At present, Chinese journalism and communication are in an unprecedentedly important historical position. The booming development of the Internet in China and the continuous evolution of a deeply mediatized society have made China the most vibrant social field for journalism and communication practice in the digital age, which brings a rare opportunity for Chinese journalism and communication to break through the old disciplinary knowledge system and construct an independent knowledge system [10–13]. The great practice of contemporary China will create a new knowledge system, and the autonomous knowledge system will further promote the great practice on the new journey. A systematic, complete and theoretically persuasive autonomous knowledge system of Chinese journalism and communication [14–16] will provide contemporary, systematic and original knowledge support for solving the major theoretical and practical problems in the field of journalism and communication in China at present, and will better serve the construction of Chinese-style modernization, and make due contributions to the construction of a community of human destiny and the creation of a new form of human civilization [17–20].
Study the overall architecture process based on the knowledge graph to build the knowledge graph of the autonomous knowledge system in communication science. After collecting data related to communication and pre-processing it, a feedback mechanism is introduced to improve the seven-step method and complete the ontology construction of the autonomous knowledge system of communication. Subsequently, a joint information extraction model is designed for the information extraction task, and the text embedding operation is carried out through Bert. In the naming recognition module, a BiLSTM neural network is used to encode contextual semantic and temporal information, and then the CRF decoder is used to obtain labelled sequences of the text. In the relation extraction module, an attention mechanism is introduced to calculate the probability of relational categories in the text. Word2vec is used to calculate entity similarity to complete the fusion of the knowledge graph, and Neo4j is selected to store the knowledge graph. Finally, the running time, entity recognition effect and relationship extraction effect of the joint information extraction model in this paper are analysed through the comparative practice of multiple models to explore the knowledge extraction effect of the Bert-BiLSTM-CRF-Att model on the construction of the communication science system.

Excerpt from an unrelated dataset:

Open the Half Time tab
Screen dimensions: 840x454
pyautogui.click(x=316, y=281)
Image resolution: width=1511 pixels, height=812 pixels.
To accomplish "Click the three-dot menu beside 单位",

A knowledge Graph is a large-scale semantic network containing entities, attributes and various semantic relationships among them, which is both a set of artificial intelligence technology systems and a mode of knowledge organisation and expression, as well as a class of large-scale open knowledge base. Knowledge graphs have strong expressive ability and modeling flexibility, and are a human-recognizable and machine-friendly representation of knowledge. In the following, we will introduce knowledge graph technology from four aspects: architecture, construction, storage, and application of knowledge graph.
The architecture of the knowledge graph contains its logical structure and the adopted technical architecture.
According to the logical structure, the knowledge graph can be divided into the schema layer and the data layer. The schema layer is the skeleton of the knowledge graph, and the ontology construction method is usually used to achieve the construction of the schema layer. Ontology construction aids in the structured implementation of the knowledge base and the normalization of data organization. In the computing domain, ontologies denote explicit representations of conceptualisation. More specifically, ontologies are explicit formal specification descriptions of shared conceptual models. Ontology construction methods generally fall into two categories, namely manual and automatic construction. Manual construction relies on the involvement of domain experts, and the method has high accuracy and reliability. However, it has the disadvantage of high labor and time costs. The method of automatic construction relies on machine learning methods and ontology construction tools to achieve automatic acquisition of ontology concepts, but the disadvantage of this method lies in its limited accuracy rate. Therefore, the currently commonly used ontology construction adopts the automatic construction method, which is then manually optimized to improve the accuracy of the construction results. Such a common method can also be called semi-automated construction. The data layer is the flesh and blood of the knowledge graph, which fills a large amount of instantiated data on the basis of the skeleton of the schema layer, generally storing the relationship information between entities through the form of (Entity, Relationship, Entity), and storing various attribute information of entities through the form of (Entity, Attribute Category, Attribute Value). These two ternary representations constitute the metadata of the data layer, which is imported through a large amount of metadata, thus constituting a semanticised network of massive data, i.e., a complete knowledge graph.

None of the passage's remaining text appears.